== Work to do ==
Copy the data between the lines holding "Viewport: 936px width, 576px" and "point(16,201)", inclusive, with every character kept as is.

Data entries:
***
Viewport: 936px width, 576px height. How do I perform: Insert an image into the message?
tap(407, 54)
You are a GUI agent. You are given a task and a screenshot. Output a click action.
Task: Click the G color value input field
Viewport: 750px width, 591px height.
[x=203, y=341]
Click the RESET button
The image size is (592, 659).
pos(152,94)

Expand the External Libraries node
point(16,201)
***
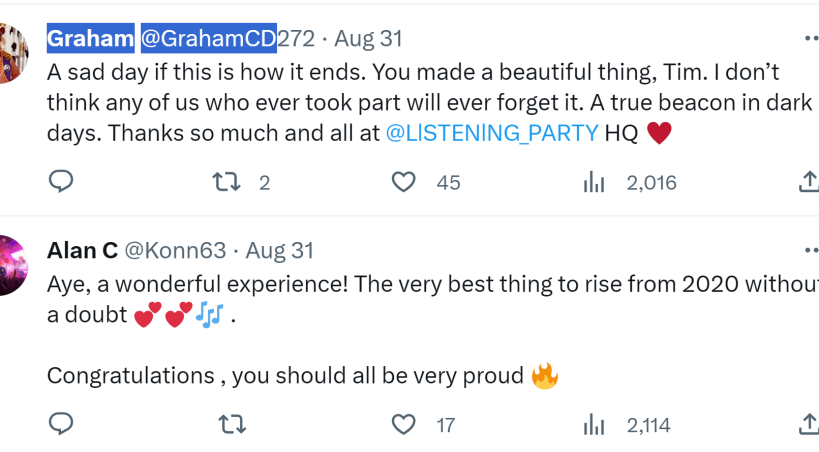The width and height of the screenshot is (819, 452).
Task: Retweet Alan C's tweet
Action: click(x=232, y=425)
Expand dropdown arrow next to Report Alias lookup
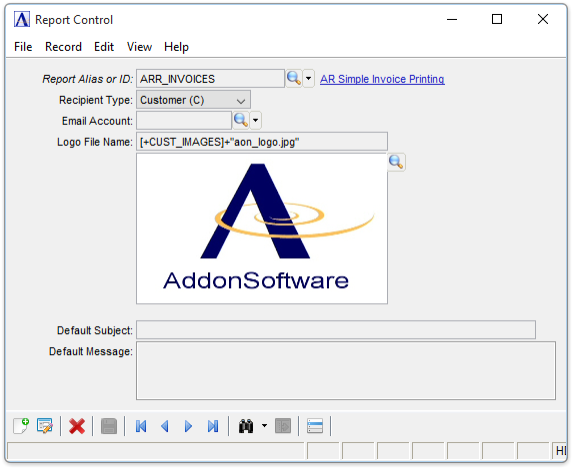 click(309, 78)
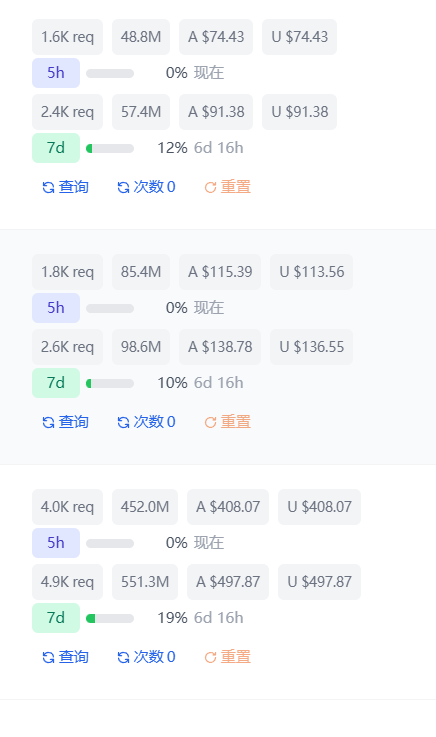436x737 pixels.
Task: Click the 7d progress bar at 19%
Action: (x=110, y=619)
***
== Task answer ==
Viewport: 936px width, 576px height. How do I perform: Insert an image into the message?
tap(407, 54)
You are a GUI agent. You are given a task and a screenshot. Output a click action.
Task: Click the G color value input field
Viewport: 750px width, 591px height.
[x=203, y=341]
Click the RESET button
The image size is (592, 659).
pos(152,94)

Expand the External Libraries node
point(16,201)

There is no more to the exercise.